Proponents of the Affordable Care Act (ObamaCare) health insurance exchanges will argue that the state setting up its own exchange, instead of the federal government, will give the state more flexibility and allow free market concepts into the exchange’s operation. Sadly, the idea of a “free market exchange” is a contradiction in terms. States will be burdened with all of the regulatory and administrative rules imposed by federal law with very little opportunity to respond to changes in competition and market costs. Therefore, the Civitas Institute has provided ten reasons why the ObamaCare exchange is not a good policy for North Carolina.
(1) ObamaCare’s Constitutionality Still in Question
- U.S. Supreme Court will likely take up the federally intrusive bill in June 2012. An exchange need not be set up until 2013 at the earliest (only “measurable progress” necessary).
- The first grant application must not be submitted until June 29, 2012, the same timeline of the likely Supreme Court decision. Why would North Carolina waste time, money and resources setting up an exchange until ObamaCare’s constitutionality is determined?
- NC Legislature signed amicus brief in support of ObamaCare’s constitutional challenge. It’s important to stick by those principles.
(2) Taking Wait and See Approach Allows for More Options
- Stakes for waiting are low. Federal government will build an exchange if states fail to act. Under federal HHS guidelines, states may start their own exchange if they do not like the federally-implemented exchange.
- In addition to the Supreme Court challenge, Congress could repeal ObamaCare after the next election or the next President could act to counter its provisions.
- By waiting, North Carolina may gain knowledge from other states exchange experiences.

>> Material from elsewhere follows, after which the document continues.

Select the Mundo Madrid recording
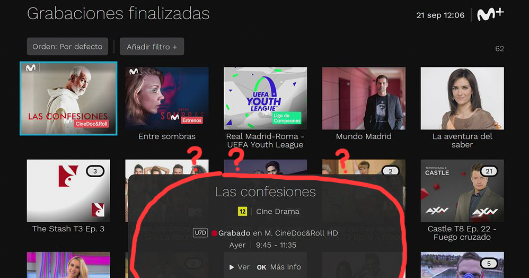 [364, 98]
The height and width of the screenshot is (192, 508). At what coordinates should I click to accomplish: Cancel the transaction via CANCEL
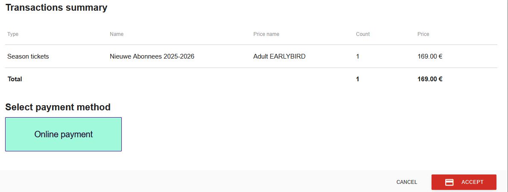tap(407, 182)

(3) Setting Up an Exchange Increases Validity of ObamaCare
- ObamaCare is an intrusion into the personal lives of our citizens – against personal freedom and a sound economy.
- By setting up an exchange, North Carolina would be voluntarily subjecting itself and its citizens to federal control, further damaging the ObamaCare legal challenges.
- Each state exchange is another “notch” of validity.
- Implementation creates a tax-funded lobbying and agency core with vested interest in continuing an exchange and Obamacare. Once a government program begins, it is difficult to end. Therefore, the “kill” provision in HB 115 is not enough.
(4) Federal Money Will Run Out
- Initial federal start-up funds will end by the close of 2014, leaving the states to be burdened with the costs.
- Federal government may not have enough resources to implement federal exchanges in each state, essentially delaying or even eliminating exchanges in states without state-run exchanges.
- Federal money is not free. North Carolina taxpayers pay federal taxes and contribute to these funding pools.
(5) Feds Will Call the Shots
- “State-run” exchange is a myth. Excessive regulatory requirements will ensure state exchanges are nearly uniform and subservient to federal control. All exchanges are subject to federal approval.
- The Federal government will determine who can participate, both on an individual consumer and corporate insurance level. States can only offer additional prohibitive and cost-increasing mandates.
- Federal government bureaucracy leads to government expansion, encroaching on state and individual rights and escalating healthcare costs.
(6) Exchange will Enforce the Individual Mandate
- While a federal exchange would also enforce the mandate, North Carolina should not encourage implementation of the individual mandate and its penalties by setting up an exchange.
- State exchanges are responsible for reporting whether an individual is exempt from the individual mandate and for granting certification for those who are exempt and must follow federal guidelines.
(7) Feds Require Sensitive Data from States
- ObamaCare requires the exchange to give to the U.S. Treasury the names and taxpayer identification numbers of individuals who have changed employers and ceased coverage under a qualified health plan during a plan year.
- The exchange must report an individual unsuccessfully seeking an exemption from the mandate via the exchange or otherwise subjecting himself to the exchange, but then choosing not to purchase insurance.
- Other sensitive healthcare information may be shared with the federal government, which has lost valuable data to hackers and glitches in the past.
(8) State Exchange Cannot Be “Free-Market”
- Government chooses every aspect of the exchange.
- In a free market, insurance companies and consumers can:
- Respond to changes in cost
- Cost compete with one another
- Freely enter and exit market as they choose
- Decide on what services to cover or purchase in insurance plans
(9) Exchange Will Interfere with Existing Health Coverage
- Employer fines under ObamaCare will be less than the cost of providing coverage in many circumstances.
- Employers will be incentivized to drop employee insurance plans and encourage them to seek subsidized plans on the exchange.
(10) Exchange Will Not Control Rising Costs of Healthcare
- The Congressional Budget Office (CBO) predicts the average insurance premium per person covered (including dependents) for new non-group policies will be between 10 percent to 13 percent higher in 2016 than the average premium for non-group coverage in that same year without ObamaCare.
- After the Massachusetts individual mandate and exchange program was implemented premiums rose considerably.
- Taxpayer obligations will also increase. The CBO believes federal healthcare commitments will rise by $400 billion between 2010 and 2019.